2.第二章 金石巷的偶遇[第3页/共3页]
金石巷是个浑称,只因这儿堆积了乌镇诸多金石刻玩铺子,就连原胚石料也有囤货。制砚第一步就是遴选石料,虽说沈砚才入门,当今凿磨甚么都不过练手之作,但她每次都寻机亲身来选料,从不假手别人。
沈砚一面专注听着,一面又深感这些差别实在难以鉴别。何为软,何为硬,只怕在不懂的人眼中毫无辨别。钱掌柜对她倒是未曾藏拙,这两年每逢她出来选料,都耐烦地将这些经历揉碎了教她。
这一春局势更加严峻,她坐在家中都嗅到了一丝分歧平常的气味。每次出门,穿行于喧闹的贩子,水乡乌镇有如颠荡的浮舟,尘嚣之上是模糊不安的躁动。那躁动由远及近,一浪掀动一浪,骇风惊涛转刹时已逼近江左之南。
沈砚几个还没迈进门槛,就有认得她的伴计小跑来号召,“七娘子,本日雨后,恰是挑石料的好机会咧!”
“快让我也瞧瞧,还是头一回瞧见带眼的!”
“一刀穷,一刀富”,旁人围观赌石都伸着脖子,曲腰偻背盯着解石台,唯独那男人站的笔挺。他似又发觉到她的谛视,转过甚来淡淡一眼。

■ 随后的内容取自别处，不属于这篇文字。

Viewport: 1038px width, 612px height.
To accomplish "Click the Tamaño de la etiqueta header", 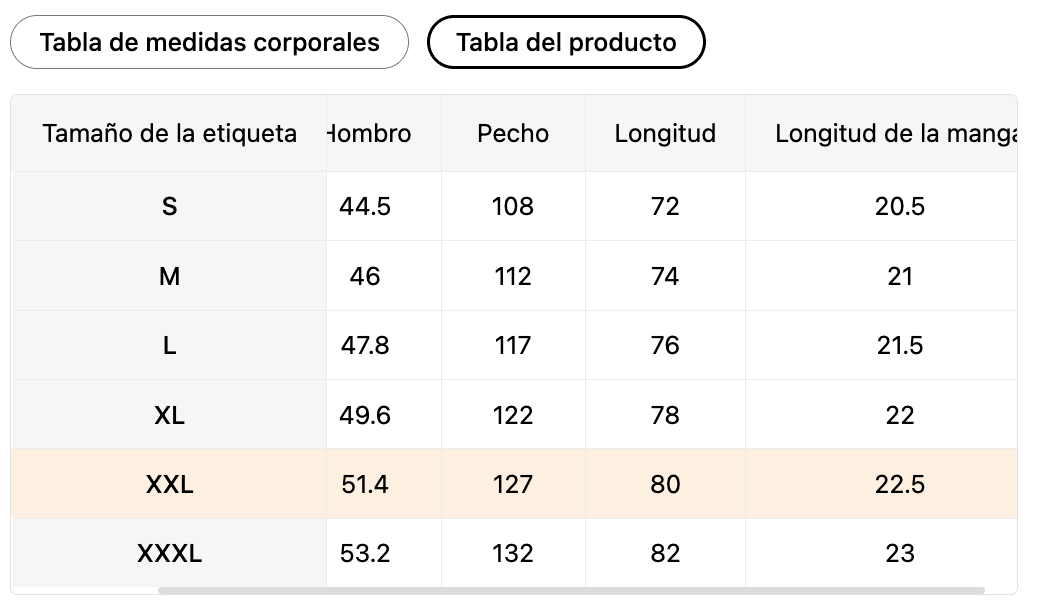I will click(169, 134).
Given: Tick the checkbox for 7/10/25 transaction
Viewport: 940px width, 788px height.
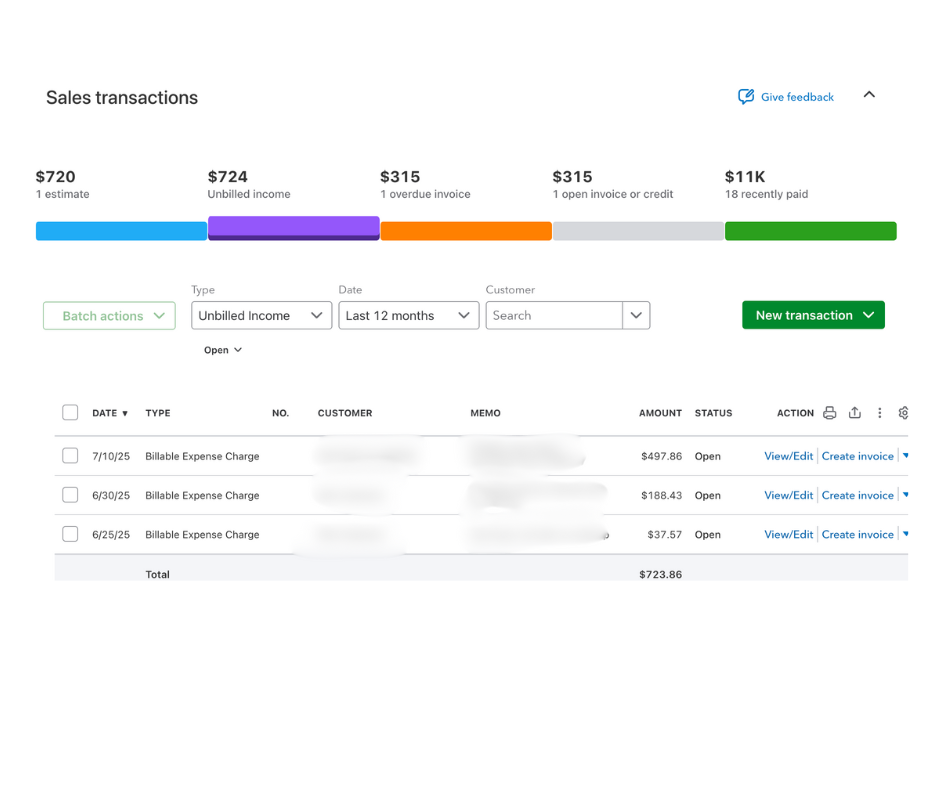Looking at the screenshot, I should coord(70,456).
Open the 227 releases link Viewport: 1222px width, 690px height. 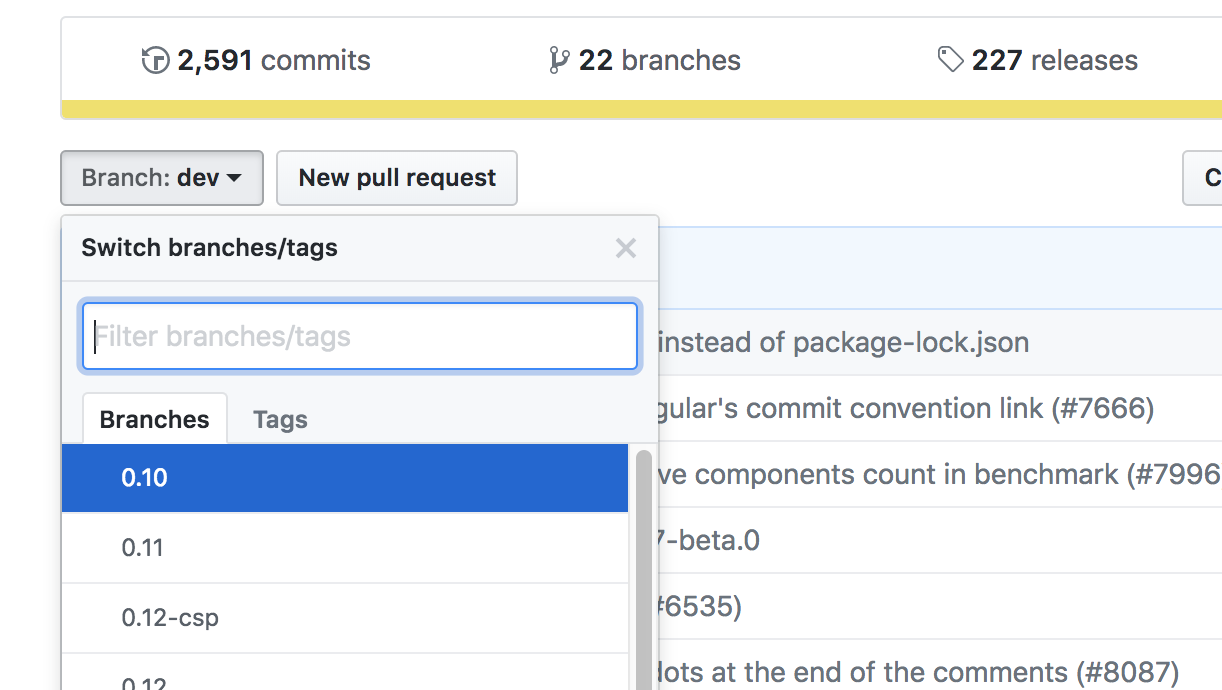(1054, 61)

因着江南天时,大理和骠国的翡翠原石倒是流入很多,沈砚的二叔就对赌石这类刺激弄法非常上瘾。沈砚正要转回眼,忽见那人堆里有人似是发觉到她的视野,准准地回望过来。
几人从速点头。
吴娘和阿桃阿杏这些年耳濡目染,也晓得些陋劣事理,便也跟着凑趣。
她不是吝啬之人,但钱掌柜要送她一块洮砚石,还是叫她吃了一惊。洮砚石存世最稀,汇集最难,洮砚之珍,乃至叫仿冒不断,让很多人误觉得洮砚不过如此。她才刚学点外相,可不敢拿洮河石糟蹋。
“……阿杏你看这光彩,赤绿驳杂,莫非是洮河石?”
这么一想,便觉在寺里逛着也没滋味了。沈砚起家道:“吴娘,走罢,我想去金石巷再买几块石头。”